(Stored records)
::::::::::

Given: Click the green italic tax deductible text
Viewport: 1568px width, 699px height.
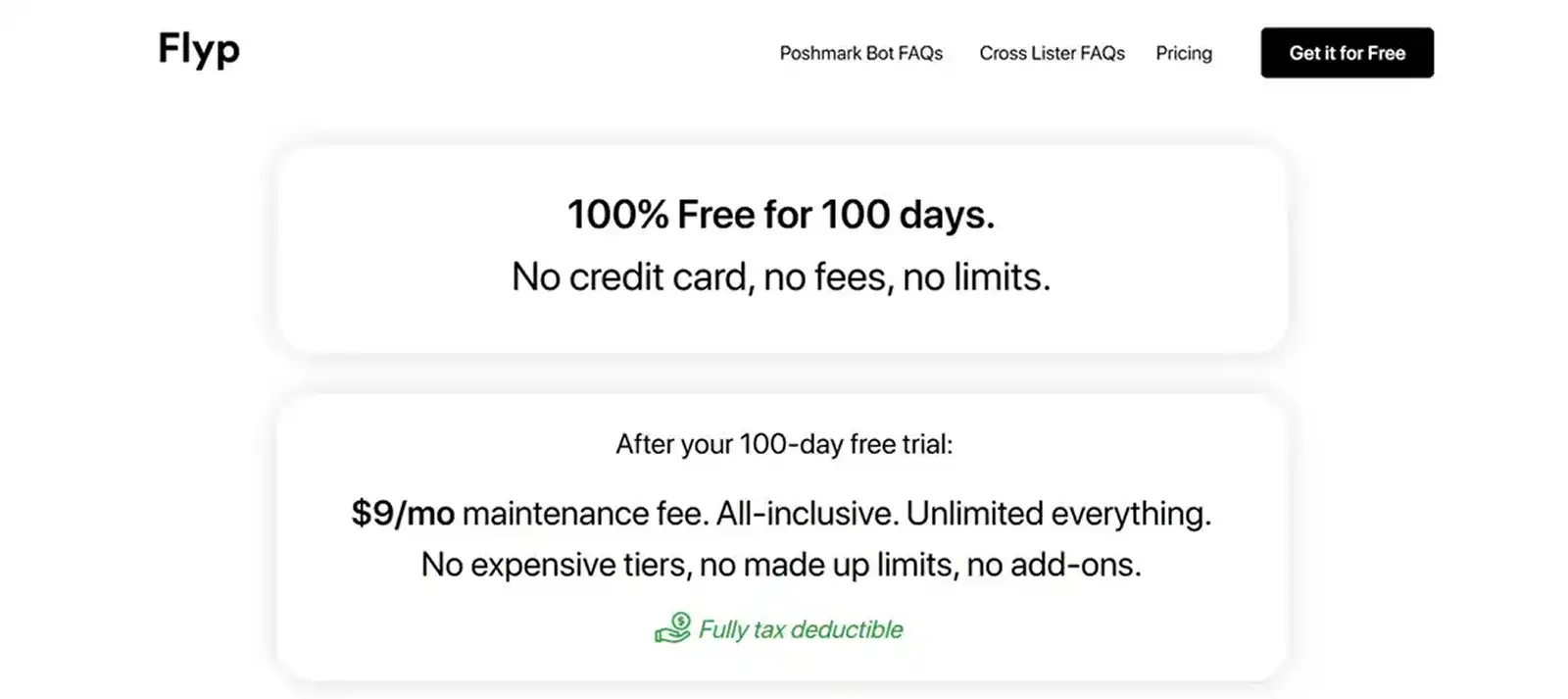Looking at the screenshot, I should pyautogui.click(x=800, y=629).
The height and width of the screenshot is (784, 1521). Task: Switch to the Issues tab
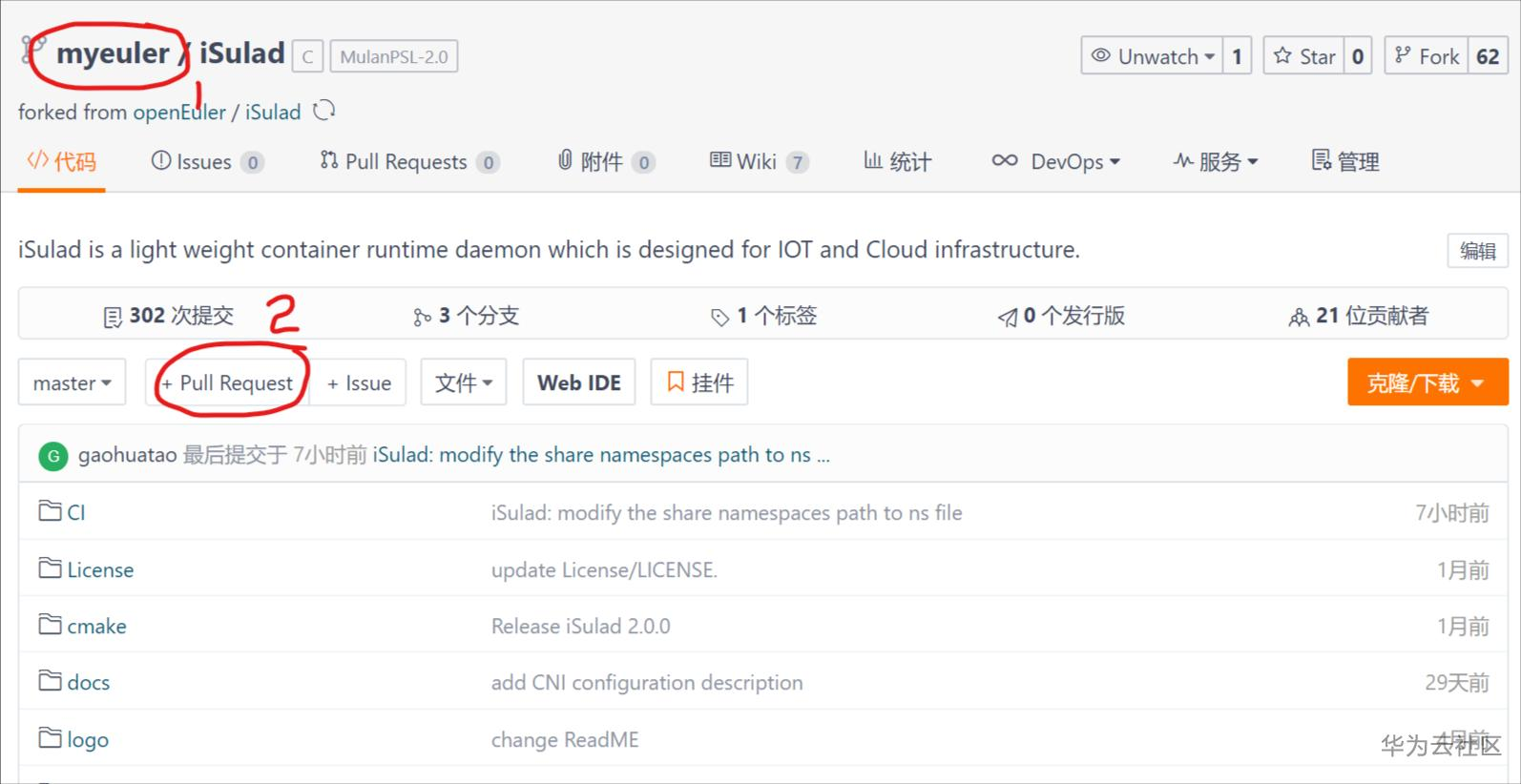[204, 161]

::::::::::

■ The task
What you write should match the entries exactly, except that the pictures are dropped.

■ Exercise answer
Given: Click the green italic tax deductible text
Viewport: 1568px width, 699px height.
Looking at the screenshot, I should pyautogui.click(x=800, y=629).
The height and width of the screenshot is (784, 1521). Task: Switch to the Issues tab
[204, 161]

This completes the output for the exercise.